1.3  Lack of Exemptions

  Introduction of specific exemptions into waste management licensing to cover small remediation projects and the reuse of soils would also be a very helpful step forward.

  We responded to the Defra consultation last year on amending non-hazardous exemptions to the Waste Management Licensing regulations (and indeed contributed to the thinking running up to this consultation).

  We urge Defra to issue these exemptions without further delay.

1.4  Remediation Permitting

  As you are aware, the EIC and the Brownfield industry have been lobbying since 1996 for a simple regulatory system under which beneficial soil remediation can be controlled.

  Since 1998 the industry has been able to make some progress using the Mobile Plant Licensing system. However this has major shortcomings. The management time and cost of maintaining a number of Mobile Plant Licences for a typical small to medium sized remediation company can be in excess of £150,000.00 per year. As the EIC have been saying for many years, this is not the way to promote the sustainable re-use of soils.

  EIC worked closely with Defra on the remediation permitting aspect of the Waste Permitting Review and were broadly happy with the approach they had developed. We were therefore very disappointed to hear that the Waste Permitting Review was suspended with seemingly no consideration as to the effect on this key aim of the Review.

  We are very pleased, however, that Defra is now working with the Cabinet Office and ourselves to get work on this area restarted.

2.   Hazardous Waste and Enforcement

  A key concern for our industry is enforcement of Landfill Directive controls on Hazardous Waste. Violations can range from mis-description of waste to fly-tipping.

  It is clear that this is a lucrative market for criminals and that the Environment Agency is ill-resourced to enforce controls on hazardous waste.

  Failure to effectively enforce environmental legislation damages not only the environment but is also a major block to innovation needed to provide alternative solutions to disposal of hazardous waste. Our industry has painful experience of investing in developing solutions to environmental problems on the basis of there being a demand for those solutions, only to find weak enforcement means this demand turns out to be more illusion than reality.

  Government must recognise that enforcement of environmental legislation is not a burden on industry but actually essential to innovation and the effective running of the market and, therefore, to the economic as well as environmental health of the country.

  We therefore recommend that the Government uses some of monies raised from the increase in the Landfill Tax to support the Environment Agency's work to tackle fly-tipping.

3.   Reducing Landfill More Generally

  EIC has been closely involved in the work carried out by the Cabinet Office Strategy Unit and the Defra Waste Implementation Team to put this into practice.
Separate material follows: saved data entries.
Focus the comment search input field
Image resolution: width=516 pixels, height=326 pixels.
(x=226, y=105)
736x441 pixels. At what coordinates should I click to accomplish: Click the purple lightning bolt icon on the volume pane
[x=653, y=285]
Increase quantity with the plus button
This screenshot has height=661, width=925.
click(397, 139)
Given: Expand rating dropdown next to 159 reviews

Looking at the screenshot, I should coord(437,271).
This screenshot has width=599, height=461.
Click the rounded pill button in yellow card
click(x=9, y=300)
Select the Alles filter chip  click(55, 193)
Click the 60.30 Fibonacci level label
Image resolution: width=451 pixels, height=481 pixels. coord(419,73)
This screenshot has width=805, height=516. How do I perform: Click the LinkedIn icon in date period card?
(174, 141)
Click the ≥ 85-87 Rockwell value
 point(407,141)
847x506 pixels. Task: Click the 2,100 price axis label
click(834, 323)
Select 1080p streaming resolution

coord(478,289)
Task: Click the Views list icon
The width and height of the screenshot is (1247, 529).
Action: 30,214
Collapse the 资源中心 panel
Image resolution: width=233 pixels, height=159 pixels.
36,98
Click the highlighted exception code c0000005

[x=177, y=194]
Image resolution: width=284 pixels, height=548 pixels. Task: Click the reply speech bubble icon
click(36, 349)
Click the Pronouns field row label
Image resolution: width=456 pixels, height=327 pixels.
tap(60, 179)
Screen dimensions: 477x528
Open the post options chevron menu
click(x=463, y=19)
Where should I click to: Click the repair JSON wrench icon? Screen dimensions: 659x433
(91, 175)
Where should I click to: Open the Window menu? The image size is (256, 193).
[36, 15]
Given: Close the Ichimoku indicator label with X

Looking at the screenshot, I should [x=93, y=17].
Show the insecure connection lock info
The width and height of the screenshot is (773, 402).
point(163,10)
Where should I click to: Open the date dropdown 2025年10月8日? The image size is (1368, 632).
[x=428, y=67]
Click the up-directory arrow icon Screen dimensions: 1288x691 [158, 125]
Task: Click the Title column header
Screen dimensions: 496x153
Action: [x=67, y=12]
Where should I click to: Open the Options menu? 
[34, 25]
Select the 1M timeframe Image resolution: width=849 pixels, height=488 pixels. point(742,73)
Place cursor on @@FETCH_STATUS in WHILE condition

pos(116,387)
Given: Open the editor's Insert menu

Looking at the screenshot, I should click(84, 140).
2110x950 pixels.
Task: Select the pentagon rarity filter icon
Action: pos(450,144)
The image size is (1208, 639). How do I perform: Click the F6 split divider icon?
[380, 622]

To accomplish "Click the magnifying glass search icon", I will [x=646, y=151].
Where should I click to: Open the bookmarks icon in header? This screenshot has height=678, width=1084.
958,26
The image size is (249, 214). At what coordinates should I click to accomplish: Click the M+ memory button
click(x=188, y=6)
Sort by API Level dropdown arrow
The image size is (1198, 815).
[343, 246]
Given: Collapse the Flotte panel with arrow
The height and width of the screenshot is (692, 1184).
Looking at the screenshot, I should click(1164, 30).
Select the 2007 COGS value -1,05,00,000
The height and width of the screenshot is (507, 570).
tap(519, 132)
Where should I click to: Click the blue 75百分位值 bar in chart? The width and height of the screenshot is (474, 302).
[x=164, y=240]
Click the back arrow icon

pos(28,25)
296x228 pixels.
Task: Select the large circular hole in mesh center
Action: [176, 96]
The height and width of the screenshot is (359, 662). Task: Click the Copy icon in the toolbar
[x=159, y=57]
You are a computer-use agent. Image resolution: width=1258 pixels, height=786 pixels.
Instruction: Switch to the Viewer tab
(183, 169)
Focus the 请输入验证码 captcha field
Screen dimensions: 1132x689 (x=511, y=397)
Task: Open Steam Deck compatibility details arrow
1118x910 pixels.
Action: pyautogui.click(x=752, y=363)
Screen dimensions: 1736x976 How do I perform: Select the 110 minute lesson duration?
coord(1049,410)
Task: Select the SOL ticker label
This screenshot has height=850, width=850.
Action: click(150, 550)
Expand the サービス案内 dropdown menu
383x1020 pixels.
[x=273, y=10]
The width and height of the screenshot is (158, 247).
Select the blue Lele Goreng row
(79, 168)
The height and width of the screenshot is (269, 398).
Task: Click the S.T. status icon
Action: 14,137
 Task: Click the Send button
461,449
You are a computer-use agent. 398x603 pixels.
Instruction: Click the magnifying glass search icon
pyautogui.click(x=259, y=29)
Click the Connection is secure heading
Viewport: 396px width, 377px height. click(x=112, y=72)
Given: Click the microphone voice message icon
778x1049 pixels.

We welcome the measures in the Defra Waste Implementation Strategy and consider good progress is being achieved.

  However, given the scale of the transformation in waste management required we believe measures will be needed in order to meet the targets in the Landfill Directive—and to tackle the UK's waste production more generally.

  Most importantly the Government needs to increase the Landfill Tax more rapidly. The Government has announced this will be going up by £3 a tonne in 2005-06 and at least £3 a tonne annually following this to £35 a tonne. This is the key Government instrument to switch the market away from landfill. We consider that the rise needs to be steeper than £3 a tonne in future years in order to deliver on the Government's targets for reducing landfill.

  This would also make the tax a greater driver for waste minimisation—particularly if a substantial part of the revenues are used to support waste minimisation initiatives, for example through the Envirowise programme.